▸ **WORK ITEM**: Report each line of the data that has "folder" somewhere in it.

▸ **WORKING DATA**:
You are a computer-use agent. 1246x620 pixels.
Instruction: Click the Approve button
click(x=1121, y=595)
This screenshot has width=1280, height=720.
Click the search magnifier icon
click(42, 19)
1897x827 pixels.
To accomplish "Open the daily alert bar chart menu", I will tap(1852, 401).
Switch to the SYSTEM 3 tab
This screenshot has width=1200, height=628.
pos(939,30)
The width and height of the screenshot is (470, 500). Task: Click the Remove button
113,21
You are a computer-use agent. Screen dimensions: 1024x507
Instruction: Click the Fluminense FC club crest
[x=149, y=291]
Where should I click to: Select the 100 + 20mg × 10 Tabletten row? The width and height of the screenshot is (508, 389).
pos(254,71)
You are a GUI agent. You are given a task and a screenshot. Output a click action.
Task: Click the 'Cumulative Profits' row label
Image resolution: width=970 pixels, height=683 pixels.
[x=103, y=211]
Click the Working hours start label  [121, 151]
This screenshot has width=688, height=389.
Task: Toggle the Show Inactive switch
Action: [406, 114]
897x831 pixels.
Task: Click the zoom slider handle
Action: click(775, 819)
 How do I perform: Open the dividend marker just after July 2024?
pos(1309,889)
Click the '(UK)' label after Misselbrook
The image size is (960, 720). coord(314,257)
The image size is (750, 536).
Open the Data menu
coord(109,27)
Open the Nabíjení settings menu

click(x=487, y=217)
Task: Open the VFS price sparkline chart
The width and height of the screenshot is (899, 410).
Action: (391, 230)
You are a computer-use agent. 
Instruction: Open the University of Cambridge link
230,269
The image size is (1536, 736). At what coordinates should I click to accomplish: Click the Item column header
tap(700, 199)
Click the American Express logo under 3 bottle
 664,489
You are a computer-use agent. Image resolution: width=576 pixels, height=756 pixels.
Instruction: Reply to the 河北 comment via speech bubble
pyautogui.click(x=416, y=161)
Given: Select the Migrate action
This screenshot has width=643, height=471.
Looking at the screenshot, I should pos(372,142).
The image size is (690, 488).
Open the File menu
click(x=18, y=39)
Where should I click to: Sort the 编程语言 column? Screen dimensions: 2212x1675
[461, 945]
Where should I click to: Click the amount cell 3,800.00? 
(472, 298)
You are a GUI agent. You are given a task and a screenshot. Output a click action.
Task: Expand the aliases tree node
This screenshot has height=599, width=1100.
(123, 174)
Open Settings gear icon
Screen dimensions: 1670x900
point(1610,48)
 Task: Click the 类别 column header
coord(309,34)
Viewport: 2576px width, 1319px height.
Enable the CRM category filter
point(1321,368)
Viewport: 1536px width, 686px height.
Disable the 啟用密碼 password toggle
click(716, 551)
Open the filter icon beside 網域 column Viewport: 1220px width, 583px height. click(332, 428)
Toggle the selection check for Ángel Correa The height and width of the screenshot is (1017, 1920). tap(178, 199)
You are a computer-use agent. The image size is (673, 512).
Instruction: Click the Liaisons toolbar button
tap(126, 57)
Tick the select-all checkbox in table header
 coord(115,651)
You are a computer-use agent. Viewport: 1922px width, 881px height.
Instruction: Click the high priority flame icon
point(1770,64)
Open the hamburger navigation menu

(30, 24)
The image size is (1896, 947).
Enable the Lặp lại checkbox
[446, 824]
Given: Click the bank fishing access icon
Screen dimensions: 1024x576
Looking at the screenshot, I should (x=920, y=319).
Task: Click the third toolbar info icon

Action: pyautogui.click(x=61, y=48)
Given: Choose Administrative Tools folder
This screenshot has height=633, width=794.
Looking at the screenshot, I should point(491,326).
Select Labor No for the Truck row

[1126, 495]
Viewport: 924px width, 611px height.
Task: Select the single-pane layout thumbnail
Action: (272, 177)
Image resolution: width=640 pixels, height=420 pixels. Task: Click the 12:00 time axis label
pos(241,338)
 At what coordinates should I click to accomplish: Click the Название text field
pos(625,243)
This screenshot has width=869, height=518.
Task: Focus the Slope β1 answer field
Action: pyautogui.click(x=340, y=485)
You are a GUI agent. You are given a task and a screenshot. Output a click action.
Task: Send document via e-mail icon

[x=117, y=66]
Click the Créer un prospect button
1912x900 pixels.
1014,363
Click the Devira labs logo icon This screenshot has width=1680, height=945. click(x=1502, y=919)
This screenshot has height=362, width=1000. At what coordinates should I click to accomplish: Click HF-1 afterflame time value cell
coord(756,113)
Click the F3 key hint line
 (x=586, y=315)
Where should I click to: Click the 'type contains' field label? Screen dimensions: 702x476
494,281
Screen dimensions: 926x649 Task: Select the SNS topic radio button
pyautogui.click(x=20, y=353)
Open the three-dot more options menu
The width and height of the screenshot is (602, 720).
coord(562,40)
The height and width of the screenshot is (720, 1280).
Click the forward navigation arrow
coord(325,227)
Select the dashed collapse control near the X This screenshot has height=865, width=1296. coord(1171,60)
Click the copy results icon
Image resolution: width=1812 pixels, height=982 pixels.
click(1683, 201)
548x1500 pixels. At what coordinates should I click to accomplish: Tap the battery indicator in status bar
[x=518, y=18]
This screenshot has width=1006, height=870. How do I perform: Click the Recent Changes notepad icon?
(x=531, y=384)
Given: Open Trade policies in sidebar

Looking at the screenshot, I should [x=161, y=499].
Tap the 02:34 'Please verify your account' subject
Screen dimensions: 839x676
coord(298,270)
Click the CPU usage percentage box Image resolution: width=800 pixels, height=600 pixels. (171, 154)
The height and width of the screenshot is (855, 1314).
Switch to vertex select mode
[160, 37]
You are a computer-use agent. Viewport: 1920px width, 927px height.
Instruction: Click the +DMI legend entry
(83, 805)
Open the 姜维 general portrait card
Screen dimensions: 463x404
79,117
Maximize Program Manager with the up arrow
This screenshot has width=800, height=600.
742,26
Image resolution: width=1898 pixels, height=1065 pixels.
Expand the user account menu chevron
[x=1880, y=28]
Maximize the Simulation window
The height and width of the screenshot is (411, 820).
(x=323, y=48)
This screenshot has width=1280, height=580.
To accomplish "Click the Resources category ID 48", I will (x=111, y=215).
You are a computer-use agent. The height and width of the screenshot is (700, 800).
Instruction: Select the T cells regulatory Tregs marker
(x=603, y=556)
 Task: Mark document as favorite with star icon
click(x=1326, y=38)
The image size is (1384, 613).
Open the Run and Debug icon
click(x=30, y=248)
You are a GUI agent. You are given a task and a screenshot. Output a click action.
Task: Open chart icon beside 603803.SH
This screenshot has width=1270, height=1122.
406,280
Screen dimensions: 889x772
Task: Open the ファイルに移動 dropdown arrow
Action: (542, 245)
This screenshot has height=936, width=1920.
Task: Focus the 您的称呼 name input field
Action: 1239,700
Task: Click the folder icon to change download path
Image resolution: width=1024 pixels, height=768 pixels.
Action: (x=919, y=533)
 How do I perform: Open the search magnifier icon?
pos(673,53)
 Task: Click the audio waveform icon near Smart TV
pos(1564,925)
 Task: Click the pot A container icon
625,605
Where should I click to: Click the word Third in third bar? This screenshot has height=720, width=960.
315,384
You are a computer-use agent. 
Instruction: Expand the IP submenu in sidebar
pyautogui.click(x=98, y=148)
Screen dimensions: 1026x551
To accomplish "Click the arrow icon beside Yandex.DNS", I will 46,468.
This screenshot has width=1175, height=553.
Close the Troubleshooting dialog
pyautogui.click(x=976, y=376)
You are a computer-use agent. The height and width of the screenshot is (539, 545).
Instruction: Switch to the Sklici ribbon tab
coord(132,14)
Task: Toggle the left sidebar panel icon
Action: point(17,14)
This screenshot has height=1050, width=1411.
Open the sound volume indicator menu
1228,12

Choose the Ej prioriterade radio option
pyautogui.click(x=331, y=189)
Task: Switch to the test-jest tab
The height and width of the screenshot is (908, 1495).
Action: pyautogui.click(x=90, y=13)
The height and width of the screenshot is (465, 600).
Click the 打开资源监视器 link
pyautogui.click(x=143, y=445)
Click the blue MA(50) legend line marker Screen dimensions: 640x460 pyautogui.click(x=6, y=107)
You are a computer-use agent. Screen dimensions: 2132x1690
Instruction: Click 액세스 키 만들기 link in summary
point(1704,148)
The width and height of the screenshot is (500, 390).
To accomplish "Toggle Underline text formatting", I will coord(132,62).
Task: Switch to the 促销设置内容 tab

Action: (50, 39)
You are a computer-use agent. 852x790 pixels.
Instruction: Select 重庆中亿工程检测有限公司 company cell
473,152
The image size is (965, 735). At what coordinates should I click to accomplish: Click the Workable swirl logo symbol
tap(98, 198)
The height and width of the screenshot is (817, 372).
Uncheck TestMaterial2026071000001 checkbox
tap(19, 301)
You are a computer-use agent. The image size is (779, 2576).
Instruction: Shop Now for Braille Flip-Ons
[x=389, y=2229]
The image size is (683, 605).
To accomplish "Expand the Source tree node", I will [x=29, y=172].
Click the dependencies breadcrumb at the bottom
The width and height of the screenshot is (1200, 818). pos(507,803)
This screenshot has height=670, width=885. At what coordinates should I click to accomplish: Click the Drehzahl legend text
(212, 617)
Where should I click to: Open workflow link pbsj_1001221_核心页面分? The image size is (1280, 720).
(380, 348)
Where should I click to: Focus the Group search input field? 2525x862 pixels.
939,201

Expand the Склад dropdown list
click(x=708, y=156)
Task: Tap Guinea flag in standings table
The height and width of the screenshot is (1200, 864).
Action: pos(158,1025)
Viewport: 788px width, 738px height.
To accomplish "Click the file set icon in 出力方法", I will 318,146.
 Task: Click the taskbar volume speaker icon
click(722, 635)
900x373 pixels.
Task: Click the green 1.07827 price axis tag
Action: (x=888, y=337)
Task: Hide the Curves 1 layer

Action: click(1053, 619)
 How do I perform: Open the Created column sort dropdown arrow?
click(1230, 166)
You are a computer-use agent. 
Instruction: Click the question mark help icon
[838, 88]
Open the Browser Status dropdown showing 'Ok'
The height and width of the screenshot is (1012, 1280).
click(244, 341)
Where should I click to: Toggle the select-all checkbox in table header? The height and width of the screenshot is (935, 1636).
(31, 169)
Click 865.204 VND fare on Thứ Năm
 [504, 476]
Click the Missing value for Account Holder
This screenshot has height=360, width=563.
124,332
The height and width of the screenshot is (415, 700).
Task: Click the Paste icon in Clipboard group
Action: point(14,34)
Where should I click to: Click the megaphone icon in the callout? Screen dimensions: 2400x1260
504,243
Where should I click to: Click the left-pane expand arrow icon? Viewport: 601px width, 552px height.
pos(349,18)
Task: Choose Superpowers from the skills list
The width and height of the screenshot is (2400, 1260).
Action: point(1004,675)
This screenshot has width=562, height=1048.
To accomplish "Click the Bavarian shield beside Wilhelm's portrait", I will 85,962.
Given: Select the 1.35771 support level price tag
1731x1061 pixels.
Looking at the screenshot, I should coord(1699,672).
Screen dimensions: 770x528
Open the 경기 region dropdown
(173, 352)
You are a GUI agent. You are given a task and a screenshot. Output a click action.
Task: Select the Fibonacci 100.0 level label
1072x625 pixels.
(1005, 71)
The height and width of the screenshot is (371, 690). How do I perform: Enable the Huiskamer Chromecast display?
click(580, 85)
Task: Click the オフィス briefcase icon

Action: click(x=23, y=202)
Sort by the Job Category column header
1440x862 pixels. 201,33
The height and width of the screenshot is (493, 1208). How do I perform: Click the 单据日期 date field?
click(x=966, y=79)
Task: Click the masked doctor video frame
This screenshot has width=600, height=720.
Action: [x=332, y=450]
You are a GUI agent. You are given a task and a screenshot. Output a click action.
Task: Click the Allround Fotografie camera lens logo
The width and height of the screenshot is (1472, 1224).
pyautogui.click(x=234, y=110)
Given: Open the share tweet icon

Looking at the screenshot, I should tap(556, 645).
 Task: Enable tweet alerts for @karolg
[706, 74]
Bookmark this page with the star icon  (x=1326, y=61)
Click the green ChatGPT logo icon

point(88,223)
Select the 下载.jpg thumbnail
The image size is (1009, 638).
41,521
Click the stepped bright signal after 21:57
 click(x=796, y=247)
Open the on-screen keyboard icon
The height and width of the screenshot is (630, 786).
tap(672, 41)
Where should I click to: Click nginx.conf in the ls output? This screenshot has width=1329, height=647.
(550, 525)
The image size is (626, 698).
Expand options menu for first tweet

▸ **ANSWER BOX**:
Given: Choose Administrative Tools folder
Task: Click the folder icon to change download path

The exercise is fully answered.